'Hickory, dickory dock
A mouse ran up the clock.'
My neighbour's grand-daughter is practising her nursery rhyme, in a sing-song style.
My mind takes me back to a wintry Sunday afternoon seventeen years back in Patiala. It is our first winter. We are sunning ourselves in the lawn in front of our house in Punjabi Bagh. We are all busy in our own pursuits: Hari and Gautam are at play and my mother is tending the plants; Bhawani is giving the finishing touches to the navy blue cardigan and I am trying my hand at the crossword puzzle.
A sudden and hearty 'Hullo!' makes us all stop on our tracks and look up. Beyond the high wall, we can see only the golf cap, grey eyebrows and beady eyes of the owner of the gruff voice with a thick Punjabi accent. We return the salutation and stand up.
The sprightly old gentleman, in a sports jacket, black trousers and sneakers opens the gate and strides in, his wife in tow. The couple presents a study in contrast. Tall, swarthy and well-built, he is every inch the rugged Jat. Petite, frail and fair, she is exquisitely beautiful, though a bit sickly.
'I am Prem Bhasin. And this is my wife, Ava. Moved in recently?' the gruff voice again.
I nod and introduce myself. And then my family.
'We live on the next road.'
'We've been here in Patiala for three months, but haven't seen you so far.'
'Been away in Bangalore with our son for the last three months.' Ava's accent was impeccable and her sweet voice stood in stark contrast against that of Mr Bhasin. Her diction reflected her cultured upbringing.
After spending half an hour with us, they get up to leave. 'Drop in some time, the house number is 153.'
'We will, Mr Bhasin.'
'See you later, then. By the way, call us Prem and Ava.'
I found it odd to address these octogenarians by their first names, but they insisted.
We found Prem and Ava great company. We would meet every week, mostly on Saturday evenings: either the Bhasins would drop in or we would go over. All those evenings were greatly entertaining. Nursing a stiff shot of whisky, Prem would regale me with stories about his young days in what is now Pakistan. Ava would take us to her childhood. She was an instant hit with the kids.
She was the only daughter of an ICS Officer, an Englishman who had married an Indian. Her mother had inherited the family business of supplying coal to the Indian Railways. Born into such an affluent family, Ava had nannies to look after her, charged with the responsibility of grooming her.

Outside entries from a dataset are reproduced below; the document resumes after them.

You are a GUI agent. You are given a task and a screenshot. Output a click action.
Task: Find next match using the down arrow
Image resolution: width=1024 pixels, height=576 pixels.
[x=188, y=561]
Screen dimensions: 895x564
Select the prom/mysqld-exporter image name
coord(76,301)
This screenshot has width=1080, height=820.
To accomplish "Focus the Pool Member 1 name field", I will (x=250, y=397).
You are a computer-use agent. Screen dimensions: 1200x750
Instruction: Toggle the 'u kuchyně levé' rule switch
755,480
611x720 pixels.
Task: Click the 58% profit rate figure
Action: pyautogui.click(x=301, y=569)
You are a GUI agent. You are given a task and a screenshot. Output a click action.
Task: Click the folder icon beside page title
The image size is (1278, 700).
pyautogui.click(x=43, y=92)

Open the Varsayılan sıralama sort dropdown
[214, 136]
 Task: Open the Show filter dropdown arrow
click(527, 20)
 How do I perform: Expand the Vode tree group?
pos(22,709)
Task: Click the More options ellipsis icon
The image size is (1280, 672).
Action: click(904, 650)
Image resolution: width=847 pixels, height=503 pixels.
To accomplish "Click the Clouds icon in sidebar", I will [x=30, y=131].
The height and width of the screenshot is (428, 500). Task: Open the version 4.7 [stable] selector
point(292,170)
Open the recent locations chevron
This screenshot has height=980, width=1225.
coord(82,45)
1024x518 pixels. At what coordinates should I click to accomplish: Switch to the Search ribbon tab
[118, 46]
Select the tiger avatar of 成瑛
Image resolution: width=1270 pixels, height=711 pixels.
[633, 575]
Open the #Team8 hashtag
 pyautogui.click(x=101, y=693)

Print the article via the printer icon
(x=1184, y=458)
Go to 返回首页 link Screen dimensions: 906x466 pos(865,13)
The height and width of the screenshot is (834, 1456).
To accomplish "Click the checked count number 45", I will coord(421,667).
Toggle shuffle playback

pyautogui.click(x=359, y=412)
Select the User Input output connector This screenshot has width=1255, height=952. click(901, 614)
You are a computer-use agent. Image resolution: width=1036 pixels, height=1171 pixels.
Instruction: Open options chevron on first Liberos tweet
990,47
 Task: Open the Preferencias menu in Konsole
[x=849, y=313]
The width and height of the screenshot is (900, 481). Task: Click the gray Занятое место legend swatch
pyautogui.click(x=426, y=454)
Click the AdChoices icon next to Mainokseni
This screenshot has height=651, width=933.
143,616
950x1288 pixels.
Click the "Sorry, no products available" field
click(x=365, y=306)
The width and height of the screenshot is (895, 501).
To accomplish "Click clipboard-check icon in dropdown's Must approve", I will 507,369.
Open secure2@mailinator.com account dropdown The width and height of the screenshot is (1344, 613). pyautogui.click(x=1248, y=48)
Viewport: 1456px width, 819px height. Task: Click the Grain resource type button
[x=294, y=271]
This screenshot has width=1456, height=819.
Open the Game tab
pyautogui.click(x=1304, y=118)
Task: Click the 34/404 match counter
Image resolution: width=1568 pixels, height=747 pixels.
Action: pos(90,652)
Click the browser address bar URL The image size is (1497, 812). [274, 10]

The nannies who were in charge of the children had learnt the nursery rhymes from the British women they had worked for. They had their own versions of the nursery rhymes. Some of them were Indianised. Ava would recite them:
Hamti-Damti chadh gaya chhat,
Hamti-Damti gir gaya phat.
Raja, paltan, Rani ke ghodey
Hamti-Damti kabi na jode.
If that was Humpty-Dumpty, see the transformation that Little Miss Muffet undergoes:
Dal main malai
Ghaas mein baithke khai.
Jab bada sa makra
Uski sari ko pakda
Bhagi Mafiti Mai.
Well, I almost forgot the 'Hickory Dickory Dock' one which triggered this piece. It was rendered as:
Dekho-re, dekho-re, dekh
Ghadi pe chadh gaya chooha.
Jab ghanta hua
Ghadi bajayi ek.
To kood pada chooha.
Dekho-re, dekho-re, dekh.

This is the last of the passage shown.